Sat, Dec 14, 2013 - Page 1 News List

N Korea announces execution of leader’s ‘traitor’ uncle


A picture taken by North Korea’s official Korean Central News Agency on April 15 shows North Korean leader Kim Jong-Un, right, applauding at the Unhasu orchestra concert at the People’s Theatre in Pyongyang to celebrate the 101st anniversary of the birth of late leader Kim Il-sung, as his uncle, Jang Song-Thaek, left, looks on.

Photo: AFP

North Korea yesterday said it had executed the uncle of leader Kim Jong-un, branding veteran fixer Jang Song-thaek a “traitor for all ages,” as the US and South Korea voiced concern at the shock purge.

In a stunning downfall, Jang — who had been seen as Kim’s political regent and the country’s unofficial No. 2 — was executed on Thursday immediately after a special military trial, state news agency KCNA said.

In a viciously worded attack it said Jang committed such a “hideous crime as attempting to overthrow the state by all sorts of intrigues and despicable methods with a wild ambition to grab the supreme power of our party and state.”

The report portrayed Jang as decadent and corrupt, “stretching his tentacles” into every area of national affairs. In a rare admission of economic strife, it also blamed him for the failings of the hungry and impoverished nation.

Jang, 67, played a key role in cementing the leadership of the inexperienced Kim when he succeeded his father, Kim Jong-il, in 2011, but analysts said his power and influence had become increasingly resented.

State media showed a stooped and handcuffed Jang being led away from the military trial, flanked by two officers, one of whom had a hand on the back of his neck.

“If confirmed, this is another example of the extreme brutality of the North Korean regime,” US Department of State deputy spokeswoman Marie Harf said, adding that Washington was following developments closely.

South Korea expressed “deep concerns” over the developments and said it would prepare for “all possibilities in the future” and coordinate closely with its allies.

“The North usually curbs internal instability by waging provocations externally,” South Korean Unification Minister Ryoo Kihl-jae said, warning the purge could be followed by military responses, including another nuclear test.

China — the North’s sole major ally — said Jang’s execution was an internal matter, but also emphasized the need for stability.

“As a neighbor, we hope to see national stability, economic development and people living in happiness in the DPRK [Democratic People’s Republic of Korea],” Chinese Ministry of Foreign Affairs spokesman Hong Lei (洪磊) said.

Three generations of the Kim family have ruled the North for six decades with an iron fist, regularly purging those showing the slightest sign of dissent. Most are executed or sent to prison camps, but the nation has not seen such a high-level execution for decades.

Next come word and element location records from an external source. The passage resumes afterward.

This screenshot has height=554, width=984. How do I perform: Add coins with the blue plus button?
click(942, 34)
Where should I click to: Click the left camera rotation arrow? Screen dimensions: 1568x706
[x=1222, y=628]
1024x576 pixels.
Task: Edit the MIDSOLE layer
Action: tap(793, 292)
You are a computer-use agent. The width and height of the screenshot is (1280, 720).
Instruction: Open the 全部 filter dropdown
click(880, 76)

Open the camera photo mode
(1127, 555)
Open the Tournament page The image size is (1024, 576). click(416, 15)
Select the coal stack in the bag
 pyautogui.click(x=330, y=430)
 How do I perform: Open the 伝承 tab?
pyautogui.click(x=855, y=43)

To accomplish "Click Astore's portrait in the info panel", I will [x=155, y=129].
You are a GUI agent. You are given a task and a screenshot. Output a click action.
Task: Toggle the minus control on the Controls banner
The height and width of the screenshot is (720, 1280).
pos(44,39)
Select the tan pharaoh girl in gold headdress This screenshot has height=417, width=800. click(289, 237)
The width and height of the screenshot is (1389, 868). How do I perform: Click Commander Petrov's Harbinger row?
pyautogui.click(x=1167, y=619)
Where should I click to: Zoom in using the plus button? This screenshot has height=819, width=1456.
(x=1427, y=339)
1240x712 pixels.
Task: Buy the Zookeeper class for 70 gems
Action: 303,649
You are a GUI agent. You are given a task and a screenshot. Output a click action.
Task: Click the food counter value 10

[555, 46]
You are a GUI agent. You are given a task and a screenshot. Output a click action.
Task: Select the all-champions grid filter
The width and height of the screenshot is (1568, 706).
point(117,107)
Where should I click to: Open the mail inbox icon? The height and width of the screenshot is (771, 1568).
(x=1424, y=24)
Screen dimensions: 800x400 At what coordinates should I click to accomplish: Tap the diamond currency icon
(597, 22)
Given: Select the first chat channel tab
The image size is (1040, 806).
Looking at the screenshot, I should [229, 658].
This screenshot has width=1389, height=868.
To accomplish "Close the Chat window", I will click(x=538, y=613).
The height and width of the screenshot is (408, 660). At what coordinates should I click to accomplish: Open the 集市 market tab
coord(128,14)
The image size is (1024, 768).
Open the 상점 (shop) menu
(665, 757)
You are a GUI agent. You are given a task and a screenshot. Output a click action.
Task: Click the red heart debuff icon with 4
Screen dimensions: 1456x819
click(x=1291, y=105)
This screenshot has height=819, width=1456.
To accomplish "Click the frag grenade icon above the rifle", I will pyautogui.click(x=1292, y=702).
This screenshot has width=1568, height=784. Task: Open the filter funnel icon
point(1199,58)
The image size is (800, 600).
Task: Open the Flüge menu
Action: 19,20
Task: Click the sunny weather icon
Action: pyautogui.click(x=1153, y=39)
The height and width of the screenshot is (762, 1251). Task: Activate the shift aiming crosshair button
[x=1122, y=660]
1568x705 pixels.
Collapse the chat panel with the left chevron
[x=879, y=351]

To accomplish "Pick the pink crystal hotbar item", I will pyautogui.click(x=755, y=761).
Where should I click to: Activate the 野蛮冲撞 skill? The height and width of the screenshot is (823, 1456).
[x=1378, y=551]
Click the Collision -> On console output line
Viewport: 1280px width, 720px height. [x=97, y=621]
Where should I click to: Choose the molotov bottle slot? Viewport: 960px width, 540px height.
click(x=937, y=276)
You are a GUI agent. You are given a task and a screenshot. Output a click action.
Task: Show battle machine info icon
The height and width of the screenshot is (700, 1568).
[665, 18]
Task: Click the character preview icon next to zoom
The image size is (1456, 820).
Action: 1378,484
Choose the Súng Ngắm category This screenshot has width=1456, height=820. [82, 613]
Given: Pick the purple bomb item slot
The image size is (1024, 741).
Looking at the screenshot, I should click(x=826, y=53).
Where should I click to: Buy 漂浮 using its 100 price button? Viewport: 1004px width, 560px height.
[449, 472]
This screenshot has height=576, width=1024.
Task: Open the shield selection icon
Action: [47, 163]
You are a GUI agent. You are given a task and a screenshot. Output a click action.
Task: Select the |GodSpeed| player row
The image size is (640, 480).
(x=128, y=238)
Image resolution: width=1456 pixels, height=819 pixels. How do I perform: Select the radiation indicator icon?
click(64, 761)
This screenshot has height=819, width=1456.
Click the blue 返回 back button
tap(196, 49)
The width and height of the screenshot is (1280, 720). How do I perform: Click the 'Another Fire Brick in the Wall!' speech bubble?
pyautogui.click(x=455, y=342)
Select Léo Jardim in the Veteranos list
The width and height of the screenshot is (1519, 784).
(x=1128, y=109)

The regime accused Jang of betraying the trust of both Kim Jong-un and his father — saying he had received “deeper trust” from the younger leader in particular.

Jang was also accused of slighting the young leader — not applauding him enthusiastically enough at party meetings and blocking the construction of a mosaic in his honor at a tile factory.

Deriding Jang as “despicable human scum... worse than a dog,” the KCNA report said he had attempted to stand in the way of Kim Jong-un’s succession and then targeted him with a planned coup.

Pyongyang confirmed earlier this week that Jang, who was married to Kim Jong-il’s sister, had been stripped of all posts, and branded him as a drug-using womanizer who squandered millions in state funds at foreign casinos.

During the court hearing, Jang reportedly confessed he attempted to stage a coup by mobilizing his associates in the military.